In the first phase of the study, isolated bacterial strains were cultivated in peptone yeast extract medium (10 g of peptone, 5 g NaCl, 5 g of yeast extract in 1 L of distilled water, pH 7.2; Sigma-Aldrich, St. Louis, MO, USA) to rich stationary phase (2 days of incubation at 20 °C). The cells were washed twice in PBS buffer, centrifuged, and suspended in the same medium diluted 100 times with PBS buffer at pH 8 containing CYN (3 µg·L−1). The initial cell density in experimental samples was 105 cells mL−1. CYN biodegradation assays were continued for six days, at 20 °C, in darkness.
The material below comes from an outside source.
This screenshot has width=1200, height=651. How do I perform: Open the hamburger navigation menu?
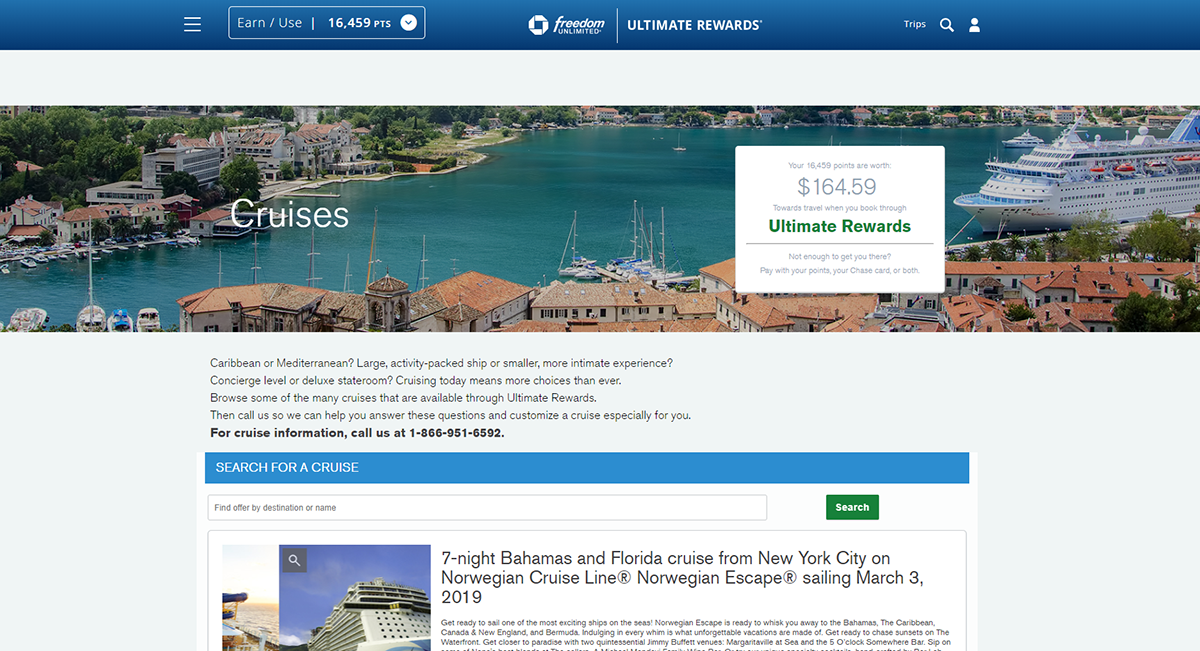pos(193,24)
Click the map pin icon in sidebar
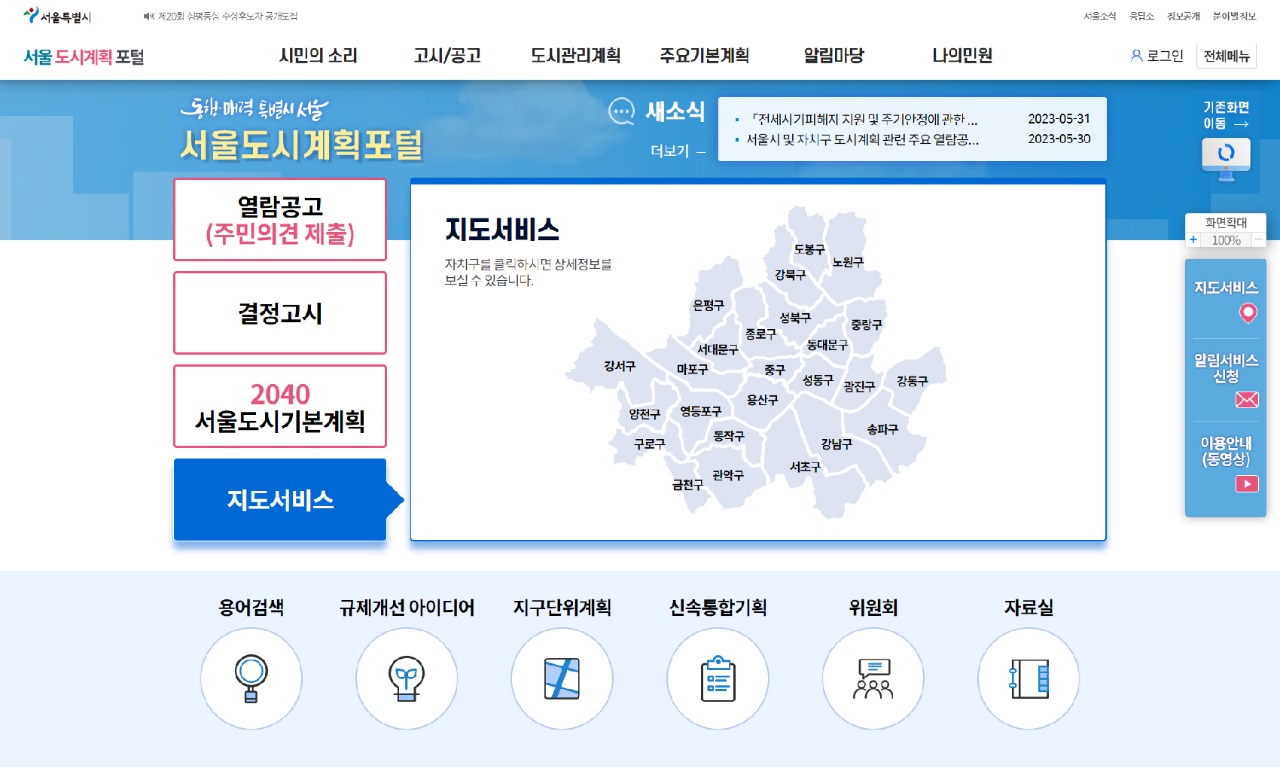The image size is (1280, 767). 1247,314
At time 0 and after 1, 4, 6, and 14 days, 300 µL of the sample was taken and centrifuged (12,000 g, 10 min, room temperature) in borosilicate glass chromatographic inserts and the reaction was stopped by freezing. The supernatant was analyzed to determine the residual CYN concentration by HPLC compared with a control (3 µg·L−1 CYN in 100× diluted medium). Based on this preliminary experiment, the R6 strain was selected for further investigation.
In the second phase of the study, all the experiments were carried out in darkness. To determine the impact of temperature and pH on the biodegradation of CYN by the R6 strain, two independent sets of two-week experiments were performed. Samples for CYN concentration analysis were taken at time 0 and after 1, 4, 6, and 14 days. Dependence of CYN biodegradation on temperature was tested, at 4, 20, and 30 °C at an initial pH of 8. The influence of pH (6.5, 8.0, 9.5) on the biodegradation was tested at 20 °C.
The growth of the R6 strain in the presence of CYN was monitored every two days based on the bacterial cell traditional plate counting. Bacterial cells were cultivated in medium diluted 100-fold to enhance the possible growth stimulation by CYN as one of the main carbon sources.

4.7. Statistical Analysis

ANOVA followed by Tukey’s test was applied to indicate statistically significant differences in the biodegradation of CYN in different temperatures and pH and in the growth of the R6 strain under different CYN concentrations or without CYN supplementation.

Supplementary Materials

The following are available online at www.mdpi.com/2072-6651/8/3/55/s1. Table S1: Geographical position and limnological characteristics of the investigated lakes. Table S2: Strain identification: PCR procedure, BLAST search, and comparative data for phylogenetic analyzes. Table S3: Detailed presentation of statistic data that correspond to experiments described in Section 4.5. Figure S1: CYN biodegradation rates at different pH and temperature.

Acknowledgments

The authors gratefully acknowledge Jussi Meriluoto, Åbo Akademi University, Finland for providing the Anabaena lapponica 966 strain. The Faculty of Biochemistry, Biophysics, and Biotechnology of the Jagiellonian University is a partner of the Leading National Research Center (KNOW) supported by the Ministry of Science and Higher Education. MNiSW, Poland supported the research of D. Dziga on biodegradation of cyanotoxins (UMO-2014/15/B/NZ9/04727).

Author Contributions

D.D. and M.K. conceived and designed the experiments; D.D., M.K., J.K., and A.M. performed the experiments; D.D. and J.K. analyzed the data; D.D., M.K. and U.C-P. wrote the paper.

Conflicts of Interest

The authors declare no conflict of interest.

Abbreviations

The following abbreviations are used in this manuscript:
BLAST
Basic Local Alignment Search Tool
CYN
cylindrospermopsin
MCs
microcystins
PCR
polymerase chain reaction
rDNA
ribosomal DNA (DNA coding ribosomal RNAs)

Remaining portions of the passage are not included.